O velho vive seu jogo e se orgulha dele. Ele viveu muito e sabe o que seu jogo não pode ter. Seu jogo não pode ter a loucura de achar que é perfeito e que os outros jogos não o são assim como um austríacozinho pensou ao virar o chefe do vizinho. A soberba é apenas um sintoma da megalomania. Seu jogo não pode ter desconfiança em momento algum. Ele deve confiar em sua força e deve confiar na honra do seu adversário, coisa que um cozinheiro africano não teve quando desconfiou do próprio povo a ponto de cozinhá-lo para comer, coisa que um georgiano sem caráter não pôde ter, pois nunca foi exemplo pros seus. O jogo do velho não pode ser extremo em defesa ou ataque assim como fez alguns homens de Deus ao transformar crianças em supostos mártires suicidas, homens que matam seu povo de fome em nome de Deus. O jogo do velho não pode ter fins que justificam meios como fez os líderes de um povo que veio do limite oprimido ao limite opressor, usando seu passado e seu nome como desculpa. O jogo do velho não pode tentar controlar tudo assim como fez os revolucionários da igualdade fajuta. O jogo do velho não pode ter a covardia e prepotência de um ex-alcolatra fantoche de perversos senhores da guerra, um homem que conseguiu destruir tudo que pôs a mão, um anti-midas que sai envergonhado pela porta da frente desejando desesperado sair pelos fundos.
O jogo do velho é a única coisa que lhe resta além dos sorrisos quando vê um cachorro brincando com uma criança, quando vê uma borboleta dançando o balé de seu vôo, quando vê aqueles queridos que ainda criam novas imagens pra sua memória, quando vê um velho filme do Carlitos ou quando ouve novamente uma música que dançou.
O velho fica sentado observando aquela praça cheia de outros velhos, fantasmas de carne e osso assombrando vagarosamente os jovens com a projeção do futuro inevitável.
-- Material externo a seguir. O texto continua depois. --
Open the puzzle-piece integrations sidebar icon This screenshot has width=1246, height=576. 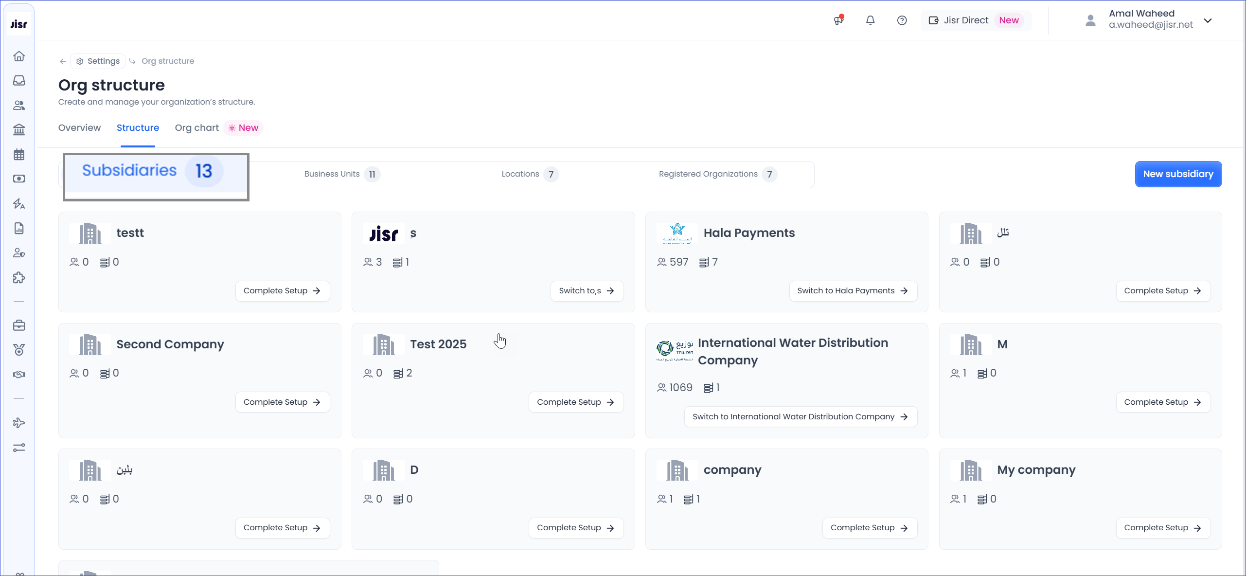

Objetos do exemplo do respeito fabricado, exigido pela lei criada pelos malditos piedosos, aqueles que precisam fazer média com sua consciência e com os velhos credores do seu respeito e gratidão. Para o velho, ele é um maldito exemplo de como a vida é e além do seu jogo só resta a ele a pacata ansiedade de esperar o olhar do anjo negro que já habita seu campo de visão, seus pensamentos e seus sonhos. O velho só sente uma culpa causada pela vaidade, a culpa de há muito desejar esse olhar.